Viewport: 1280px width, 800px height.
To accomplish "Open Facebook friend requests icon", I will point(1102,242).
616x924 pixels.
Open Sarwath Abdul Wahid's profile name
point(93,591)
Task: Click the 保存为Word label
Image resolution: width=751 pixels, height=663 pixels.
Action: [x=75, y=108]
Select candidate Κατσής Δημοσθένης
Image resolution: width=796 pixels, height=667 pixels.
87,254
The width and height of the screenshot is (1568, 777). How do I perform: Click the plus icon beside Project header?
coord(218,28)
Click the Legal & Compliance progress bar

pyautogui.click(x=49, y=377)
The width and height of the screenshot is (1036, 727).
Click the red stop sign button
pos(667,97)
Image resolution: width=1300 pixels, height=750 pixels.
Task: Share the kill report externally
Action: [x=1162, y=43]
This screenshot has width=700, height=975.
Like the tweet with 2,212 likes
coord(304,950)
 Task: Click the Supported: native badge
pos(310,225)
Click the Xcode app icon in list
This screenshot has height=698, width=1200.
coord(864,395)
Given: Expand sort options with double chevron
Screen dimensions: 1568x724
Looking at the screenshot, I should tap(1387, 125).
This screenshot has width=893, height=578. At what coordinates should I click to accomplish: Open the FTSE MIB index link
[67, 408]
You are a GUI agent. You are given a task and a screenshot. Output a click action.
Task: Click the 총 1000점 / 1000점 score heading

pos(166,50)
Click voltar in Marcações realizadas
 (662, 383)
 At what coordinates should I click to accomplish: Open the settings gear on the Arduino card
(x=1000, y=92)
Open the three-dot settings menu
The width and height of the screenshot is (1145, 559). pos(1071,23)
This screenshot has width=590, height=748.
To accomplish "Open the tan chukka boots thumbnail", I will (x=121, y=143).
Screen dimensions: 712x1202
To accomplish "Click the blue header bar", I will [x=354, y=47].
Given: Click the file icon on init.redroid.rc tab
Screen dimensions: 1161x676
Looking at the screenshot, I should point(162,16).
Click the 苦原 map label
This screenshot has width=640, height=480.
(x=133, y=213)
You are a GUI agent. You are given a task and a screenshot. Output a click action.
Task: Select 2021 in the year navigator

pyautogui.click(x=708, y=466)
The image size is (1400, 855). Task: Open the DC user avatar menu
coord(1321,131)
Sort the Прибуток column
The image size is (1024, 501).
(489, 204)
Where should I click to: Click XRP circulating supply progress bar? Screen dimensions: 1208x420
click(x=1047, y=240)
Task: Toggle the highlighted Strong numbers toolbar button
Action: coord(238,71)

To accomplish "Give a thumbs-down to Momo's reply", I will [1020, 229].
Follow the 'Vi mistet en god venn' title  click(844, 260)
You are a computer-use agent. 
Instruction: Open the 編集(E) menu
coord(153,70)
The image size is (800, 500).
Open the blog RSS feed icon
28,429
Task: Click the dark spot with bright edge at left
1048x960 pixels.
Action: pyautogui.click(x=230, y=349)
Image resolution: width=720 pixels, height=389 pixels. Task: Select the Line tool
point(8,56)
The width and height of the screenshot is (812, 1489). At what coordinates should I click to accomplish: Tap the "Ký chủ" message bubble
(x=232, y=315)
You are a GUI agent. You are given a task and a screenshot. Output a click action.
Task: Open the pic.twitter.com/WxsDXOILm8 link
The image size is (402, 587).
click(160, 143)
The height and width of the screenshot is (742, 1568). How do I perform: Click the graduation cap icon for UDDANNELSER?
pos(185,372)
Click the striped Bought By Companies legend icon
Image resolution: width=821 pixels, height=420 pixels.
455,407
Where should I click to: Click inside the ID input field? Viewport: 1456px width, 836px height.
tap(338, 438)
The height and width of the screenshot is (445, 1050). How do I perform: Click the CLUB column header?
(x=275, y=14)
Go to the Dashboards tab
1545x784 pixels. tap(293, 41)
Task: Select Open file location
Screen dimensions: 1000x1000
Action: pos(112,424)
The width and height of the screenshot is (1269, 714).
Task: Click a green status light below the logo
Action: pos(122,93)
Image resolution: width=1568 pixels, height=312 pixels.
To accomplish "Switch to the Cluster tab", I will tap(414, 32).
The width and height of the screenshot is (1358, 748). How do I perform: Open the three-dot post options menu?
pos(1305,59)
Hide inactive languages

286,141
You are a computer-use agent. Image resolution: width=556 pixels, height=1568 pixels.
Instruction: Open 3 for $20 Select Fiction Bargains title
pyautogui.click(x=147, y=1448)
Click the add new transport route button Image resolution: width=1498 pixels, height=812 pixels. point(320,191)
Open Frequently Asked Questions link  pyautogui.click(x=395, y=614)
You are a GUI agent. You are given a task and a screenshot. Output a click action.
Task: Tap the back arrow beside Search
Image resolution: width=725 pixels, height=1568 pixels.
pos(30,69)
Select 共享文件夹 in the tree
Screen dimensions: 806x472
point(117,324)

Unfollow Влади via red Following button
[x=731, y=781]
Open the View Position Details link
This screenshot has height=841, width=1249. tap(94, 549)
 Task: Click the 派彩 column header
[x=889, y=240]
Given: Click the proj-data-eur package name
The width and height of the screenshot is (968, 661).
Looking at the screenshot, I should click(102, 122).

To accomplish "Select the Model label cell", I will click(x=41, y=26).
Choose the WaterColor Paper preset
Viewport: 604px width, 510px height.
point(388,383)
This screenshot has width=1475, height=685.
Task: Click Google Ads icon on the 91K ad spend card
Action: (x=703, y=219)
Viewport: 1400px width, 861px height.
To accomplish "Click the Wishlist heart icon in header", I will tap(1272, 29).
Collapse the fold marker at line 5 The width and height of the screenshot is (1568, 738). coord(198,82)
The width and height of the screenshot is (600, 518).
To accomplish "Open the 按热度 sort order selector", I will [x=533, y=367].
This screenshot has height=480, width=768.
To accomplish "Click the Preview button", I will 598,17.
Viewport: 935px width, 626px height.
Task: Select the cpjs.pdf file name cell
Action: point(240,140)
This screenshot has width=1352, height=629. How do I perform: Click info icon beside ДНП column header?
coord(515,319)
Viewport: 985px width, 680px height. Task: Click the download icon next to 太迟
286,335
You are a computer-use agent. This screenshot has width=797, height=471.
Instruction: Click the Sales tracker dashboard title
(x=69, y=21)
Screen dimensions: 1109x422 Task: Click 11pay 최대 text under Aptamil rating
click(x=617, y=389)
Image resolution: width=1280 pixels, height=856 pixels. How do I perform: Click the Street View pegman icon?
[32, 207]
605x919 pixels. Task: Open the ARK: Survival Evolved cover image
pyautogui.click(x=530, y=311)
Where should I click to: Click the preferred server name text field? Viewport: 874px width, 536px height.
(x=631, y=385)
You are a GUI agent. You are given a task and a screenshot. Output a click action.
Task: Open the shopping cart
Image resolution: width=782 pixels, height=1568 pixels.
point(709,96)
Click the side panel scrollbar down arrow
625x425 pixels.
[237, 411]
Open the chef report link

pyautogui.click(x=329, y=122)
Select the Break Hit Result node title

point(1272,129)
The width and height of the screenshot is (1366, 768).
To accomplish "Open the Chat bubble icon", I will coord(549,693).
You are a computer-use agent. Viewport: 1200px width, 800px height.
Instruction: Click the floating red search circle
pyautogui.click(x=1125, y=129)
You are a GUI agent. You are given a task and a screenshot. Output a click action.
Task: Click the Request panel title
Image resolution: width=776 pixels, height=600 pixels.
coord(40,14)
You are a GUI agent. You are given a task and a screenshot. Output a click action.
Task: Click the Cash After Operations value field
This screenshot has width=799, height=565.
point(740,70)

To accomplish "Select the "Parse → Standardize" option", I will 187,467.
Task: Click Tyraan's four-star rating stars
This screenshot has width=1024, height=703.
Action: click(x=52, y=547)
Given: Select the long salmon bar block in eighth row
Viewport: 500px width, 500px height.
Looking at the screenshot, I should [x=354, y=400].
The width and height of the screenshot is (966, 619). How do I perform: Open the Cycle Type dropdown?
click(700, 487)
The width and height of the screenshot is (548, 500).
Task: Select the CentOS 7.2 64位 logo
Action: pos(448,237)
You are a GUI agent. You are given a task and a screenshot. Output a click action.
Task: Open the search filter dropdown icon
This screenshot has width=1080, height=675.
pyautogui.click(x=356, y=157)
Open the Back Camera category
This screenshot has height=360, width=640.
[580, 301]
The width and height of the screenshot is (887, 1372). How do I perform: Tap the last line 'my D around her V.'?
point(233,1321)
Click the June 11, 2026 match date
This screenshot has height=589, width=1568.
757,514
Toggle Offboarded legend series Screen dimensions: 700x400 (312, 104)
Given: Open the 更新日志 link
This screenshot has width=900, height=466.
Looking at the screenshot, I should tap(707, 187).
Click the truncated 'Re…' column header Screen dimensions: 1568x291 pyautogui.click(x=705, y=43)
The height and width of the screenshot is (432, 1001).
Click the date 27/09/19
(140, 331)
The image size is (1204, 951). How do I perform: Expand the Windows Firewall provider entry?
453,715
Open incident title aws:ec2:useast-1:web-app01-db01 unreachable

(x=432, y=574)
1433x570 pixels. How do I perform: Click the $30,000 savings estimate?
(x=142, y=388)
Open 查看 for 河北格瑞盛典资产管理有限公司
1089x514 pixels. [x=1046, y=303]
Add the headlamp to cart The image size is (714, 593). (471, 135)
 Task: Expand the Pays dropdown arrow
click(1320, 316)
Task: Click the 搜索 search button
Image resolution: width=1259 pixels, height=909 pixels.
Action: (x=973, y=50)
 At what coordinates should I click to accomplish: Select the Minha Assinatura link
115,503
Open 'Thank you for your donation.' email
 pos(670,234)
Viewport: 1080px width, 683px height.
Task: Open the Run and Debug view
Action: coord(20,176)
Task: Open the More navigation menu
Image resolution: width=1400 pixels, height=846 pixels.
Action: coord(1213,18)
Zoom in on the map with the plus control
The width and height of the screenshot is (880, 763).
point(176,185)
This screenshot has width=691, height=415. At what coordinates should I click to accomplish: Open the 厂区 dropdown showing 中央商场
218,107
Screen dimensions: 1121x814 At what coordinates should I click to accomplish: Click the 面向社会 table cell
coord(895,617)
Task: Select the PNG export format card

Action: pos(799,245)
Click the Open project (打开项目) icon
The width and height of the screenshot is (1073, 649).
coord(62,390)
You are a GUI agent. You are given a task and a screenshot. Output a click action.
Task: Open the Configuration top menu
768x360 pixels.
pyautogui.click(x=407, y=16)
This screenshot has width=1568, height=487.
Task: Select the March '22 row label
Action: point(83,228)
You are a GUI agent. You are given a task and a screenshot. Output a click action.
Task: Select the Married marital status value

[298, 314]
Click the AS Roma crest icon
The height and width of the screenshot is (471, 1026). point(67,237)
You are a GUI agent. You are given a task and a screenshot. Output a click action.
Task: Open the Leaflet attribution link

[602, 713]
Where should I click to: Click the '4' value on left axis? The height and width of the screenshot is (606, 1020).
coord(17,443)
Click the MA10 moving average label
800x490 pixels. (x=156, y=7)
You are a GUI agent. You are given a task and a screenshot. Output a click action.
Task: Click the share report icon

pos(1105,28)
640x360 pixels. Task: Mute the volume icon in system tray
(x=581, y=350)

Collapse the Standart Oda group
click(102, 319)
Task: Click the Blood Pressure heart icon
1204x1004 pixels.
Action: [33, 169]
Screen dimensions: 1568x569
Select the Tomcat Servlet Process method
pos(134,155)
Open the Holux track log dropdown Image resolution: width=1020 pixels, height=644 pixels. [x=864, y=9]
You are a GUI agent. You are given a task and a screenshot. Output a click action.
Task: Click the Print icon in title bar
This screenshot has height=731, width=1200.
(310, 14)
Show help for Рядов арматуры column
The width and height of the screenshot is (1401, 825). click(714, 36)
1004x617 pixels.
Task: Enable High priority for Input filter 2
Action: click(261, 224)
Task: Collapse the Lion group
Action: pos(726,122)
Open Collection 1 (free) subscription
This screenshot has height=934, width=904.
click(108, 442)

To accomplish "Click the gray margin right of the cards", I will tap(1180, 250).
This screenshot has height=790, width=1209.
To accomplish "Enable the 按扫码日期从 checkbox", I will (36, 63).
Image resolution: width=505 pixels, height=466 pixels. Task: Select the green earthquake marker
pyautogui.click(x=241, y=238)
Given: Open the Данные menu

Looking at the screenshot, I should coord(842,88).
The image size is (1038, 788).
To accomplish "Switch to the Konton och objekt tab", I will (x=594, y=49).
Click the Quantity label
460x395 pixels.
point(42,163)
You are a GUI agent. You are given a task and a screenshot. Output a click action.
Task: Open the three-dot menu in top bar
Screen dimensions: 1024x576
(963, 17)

- _EXERCISE BRIEF_
Could you set down, exactly as written, the lines above between the one holding "You are a computer-use agent. Image" and the one holding "This screenshot has height=480, width=768.", inclusive, and nothing more?

- _EXPECTED ANSWER_
You are a computer-use agent. Image resolution: width=556 pixels, height=1568 pixels.
Instruction: Open 3 for $20 Select Fiction Bargains title
pyautogui.click(x=147, y=1448)
Click the add new transport route button Image resolution: width=1498 pixels, height=812 pixels. point(320,191)
Open Frequently Asked Questions link  pyautogui.click(x=395, y=614)
You are a GUI agent. You are given a task and a screenshot. Output a click action.
Task: Tap the back arrow beside Search
Image resolution: width=725 pixels, height=1568 pixels.
pos(30,69)
Select 共享文件夹 in the tree
Screen dimensions: 806x472
point(117,324)

Unfollow Влади via red Following button
[x=731, y=781]
Open the View Position Details link
This screenshot has height=841, width=1249. tap(94, 549)
 Task: Click the 派彩 column header
[x=889, y=240]
Given: Click the proj-data-eur package name
The width and height of the screenshot is (968, 661).
Looking at the screenshot, I should click(102, 122).

To accomplish "Select the Model label cell", I will click(x=41, y=26).
Choose the WaterColor Paper preset
Viewport: 604px width, 510px height.
point(388,383)
This screenshot has width=1475, height=685.
Task: Click Google Ads icon on the 91K ad spend card
Action: (x=703, y=219)
Viewport: 1400px width, 861px height.
To accomplish "Click the Wishlist heart icon in header", I will tap(1272, 29).
Collapse the fold marker at line 5 The width and height of the screenshot is (1568, 738). coord(198,82)
The width and height of the screenshot is (600, 518).
To accomplish "Open the 按热度 sort order selector", I will [x=533, y=367].
This screenshot has height=480, width=768.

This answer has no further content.